It feels like a trick question. Rhea sips her bourbon and watches some D-list actress she fucked at a charity banquet twenty years ago extol the questionable virtues of a new face cream. Kendall would be an easy sell, maybe too easy: she can visualise the headline now, Drug Addict Roy Brother Relapses, Kills Sister Who Beat Him To Top Job. She even has a pretty good guess which paparazzi shots they'd run underneath it. Roman would be a little trickier — would they play up his misogyny? The idea that he didn't know how much he wanted the company until his sister stole it away?
She's made a career out of playing games with people like Siobhan Roy, but Rhea's decided that she doesn't actually like this game. Especially because, the longer the silence stretches on, the more certain she is that this is a game she was dragged into halfway through with absolutely no understanding of the rules.
"Well?" Shiv stretches over one leg, prods Rhea's thigh with her perfect pedicure. "Kendall or Roman, Ms Jarrell? Who killed me?"
Rhea blinks, caught momentarily by the expanse of skin the motion reveals as the robe falls away from Shiv's outstretched leg. "Who says it wasn't Connor? The tragedy of a dead sister will do wonders for the sympathy vote on the campaign trail."
Shiv sets her glass down with a thud, her toes curling just a fraction into the fabric of Rhea's pajama pants. "Clever," she breathes, and Rhea's body has no business at all reacting to such a tone with such heat. "And controversial. I knew there was a reason I liked you."
You don't like me at all, Rhea thinks, you just needed a place to crash for a while with someone who could keep their mouth shut. But that, too, is something she doesn't say, not least because the only thing she hates more than not knowing the full details of Shiv's game right now is the fact that she's become someone who can be paid to keep her mouth shut, rather than someone pays other people to keep their mouths shut.
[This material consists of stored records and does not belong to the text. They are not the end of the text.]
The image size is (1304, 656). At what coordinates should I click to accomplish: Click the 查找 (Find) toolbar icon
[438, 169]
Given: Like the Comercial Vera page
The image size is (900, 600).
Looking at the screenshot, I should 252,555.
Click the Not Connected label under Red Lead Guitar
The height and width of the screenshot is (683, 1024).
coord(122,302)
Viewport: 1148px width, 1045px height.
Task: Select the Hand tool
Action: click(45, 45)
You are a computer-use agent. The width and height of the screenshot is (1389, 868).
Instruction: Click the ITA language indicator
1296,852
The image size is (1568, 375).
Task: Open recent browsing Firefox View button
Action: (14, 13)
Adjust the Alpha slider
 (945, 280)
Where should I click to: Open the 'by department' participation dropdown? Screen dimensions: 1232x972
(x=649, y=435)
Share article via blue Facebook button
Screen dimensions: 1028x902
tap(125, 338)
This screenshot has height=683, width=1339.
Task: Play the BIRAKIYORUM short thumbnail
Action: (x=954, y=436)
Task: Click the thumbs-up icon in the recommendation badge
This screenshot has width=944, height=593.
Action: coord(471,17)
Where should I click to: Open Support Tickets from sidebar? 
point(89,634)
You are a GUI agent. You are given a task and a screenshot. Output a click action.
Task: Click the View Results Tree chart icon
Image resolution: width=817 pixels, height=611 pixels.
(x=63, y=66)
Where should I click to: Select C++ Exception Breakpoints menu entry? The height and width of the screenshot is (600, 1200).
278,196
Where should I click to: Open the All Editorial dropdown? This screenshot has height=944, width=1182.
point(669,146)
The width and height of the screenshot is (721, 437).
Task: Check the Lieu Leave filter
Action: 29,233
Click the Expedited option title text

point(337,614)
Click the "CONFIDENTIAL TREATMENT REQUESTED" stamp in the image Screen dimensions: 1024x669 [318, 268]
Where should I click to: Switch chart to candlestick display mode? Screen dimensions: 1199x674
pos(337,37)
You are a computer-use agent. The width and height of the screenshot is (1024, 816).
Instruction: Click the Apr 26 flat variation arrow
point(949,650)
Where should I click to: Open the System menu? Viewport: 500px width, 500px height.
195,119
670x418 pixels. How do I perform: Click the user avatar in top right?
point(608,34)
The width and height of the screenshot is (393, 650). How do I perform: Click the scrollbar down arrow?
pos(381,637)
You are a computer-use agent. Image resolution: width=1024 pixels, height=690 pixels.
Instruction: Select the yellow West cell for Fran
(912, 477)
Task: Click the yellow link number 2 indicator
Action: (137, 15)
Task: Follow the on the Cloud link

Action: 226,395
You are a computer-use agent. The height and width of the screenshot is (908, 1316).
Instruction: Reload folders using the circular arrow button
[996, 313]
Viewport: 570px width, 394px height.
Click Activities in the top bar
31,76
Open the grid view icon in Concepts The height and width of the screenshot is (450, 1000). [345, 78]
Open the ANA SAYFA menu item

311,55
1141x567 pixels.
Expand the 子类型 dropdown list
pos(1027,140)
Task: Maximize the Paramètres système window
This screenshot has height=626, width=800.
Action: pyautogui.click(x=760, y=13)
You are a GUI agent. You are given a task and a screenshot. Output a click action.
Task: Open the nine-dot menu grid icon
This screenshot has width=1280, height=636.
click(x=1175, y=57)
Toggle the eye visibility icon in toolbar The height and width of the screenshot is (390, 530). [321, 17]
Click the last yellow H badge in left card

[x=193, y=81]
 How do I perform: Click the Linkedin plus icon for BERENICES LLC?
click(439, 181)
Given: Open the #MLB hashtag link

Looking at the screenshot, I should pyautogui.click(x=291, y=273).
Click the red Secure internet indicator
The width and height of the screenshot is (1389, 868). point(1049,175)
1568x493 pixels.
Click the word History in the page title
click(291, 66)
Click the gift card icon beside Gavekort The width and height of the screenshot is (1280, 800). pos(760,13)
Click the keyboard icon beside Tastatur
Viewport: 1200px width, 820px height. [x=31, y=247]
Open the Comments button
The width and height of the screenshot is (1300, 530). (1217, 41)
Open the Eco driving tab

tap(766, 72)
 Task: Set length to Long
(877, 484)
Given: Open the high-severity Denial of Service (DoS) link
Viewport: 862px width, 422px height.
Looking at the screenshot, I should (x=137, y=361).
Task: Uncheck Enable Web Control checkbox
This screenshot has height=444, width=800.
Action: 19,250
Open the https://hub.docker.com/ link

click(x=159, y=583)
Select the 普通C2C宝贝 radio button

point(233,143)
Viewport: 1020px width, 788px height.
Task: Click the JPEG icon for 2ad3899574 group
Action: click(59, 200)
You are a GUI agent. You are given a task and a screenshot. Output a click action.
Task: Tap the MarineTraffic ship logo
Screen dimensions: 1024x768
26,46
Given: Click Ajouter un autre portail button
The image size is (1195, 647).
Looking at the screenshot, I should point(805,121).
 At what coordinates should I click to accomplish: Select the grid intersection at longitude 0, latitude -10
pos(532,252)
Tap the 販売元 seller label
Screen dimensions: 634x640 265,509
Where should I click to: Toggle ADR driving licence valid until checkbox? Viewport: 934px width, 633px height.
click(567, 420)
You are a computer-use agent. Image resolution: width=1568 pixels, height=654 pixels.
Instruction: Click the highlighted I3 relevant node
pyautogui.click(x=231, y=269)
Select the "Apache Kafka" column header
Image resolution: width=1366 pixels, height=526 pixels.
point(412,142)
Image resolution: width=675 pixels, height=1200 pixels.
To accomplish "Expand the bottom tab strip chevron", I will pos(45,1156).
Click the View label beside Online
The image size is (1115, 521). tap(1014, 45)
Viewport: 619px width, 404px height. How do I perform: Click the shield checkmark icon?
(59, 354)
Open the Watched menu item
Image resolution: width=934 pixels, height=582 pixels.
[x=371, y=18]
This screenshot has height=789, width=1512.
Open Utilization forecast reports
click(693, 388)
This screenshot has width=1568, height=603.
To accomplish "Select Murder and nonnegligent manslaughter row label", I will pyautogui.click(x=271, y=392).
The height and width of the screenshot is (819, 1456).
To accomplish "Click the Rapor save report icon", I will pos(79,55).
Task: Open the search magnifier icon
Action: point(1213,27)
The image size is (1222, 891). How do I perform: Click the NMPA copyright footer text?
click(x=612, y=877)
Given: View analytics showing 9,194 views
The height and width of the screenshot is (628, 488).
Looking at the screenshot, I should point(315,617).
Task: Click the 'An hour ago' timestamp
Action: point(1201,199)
"Anyway," Shiv continues. "Nice thought, but, that one seems to only work if I stay dead. What's his angle if I come back?" Her eyes are hard, but somehow, this one feels more like a test than a trick.
"Well." Rhea says, trying not to make it obvious she's stalling for time. She takes another, bigger sip of her bourbon, shifts in her chair and presses her thigh more firmly into Shiv's foot. "He ... hired one of Kendall's old dealers to do it. And," she glances over, but Shiv's face is carefully neutral, giving Rhea absolutely no help. "The guy botched the job. And Connor's delighted you're actually safe, so he gets the sympathy vote and the ... good brother vote?"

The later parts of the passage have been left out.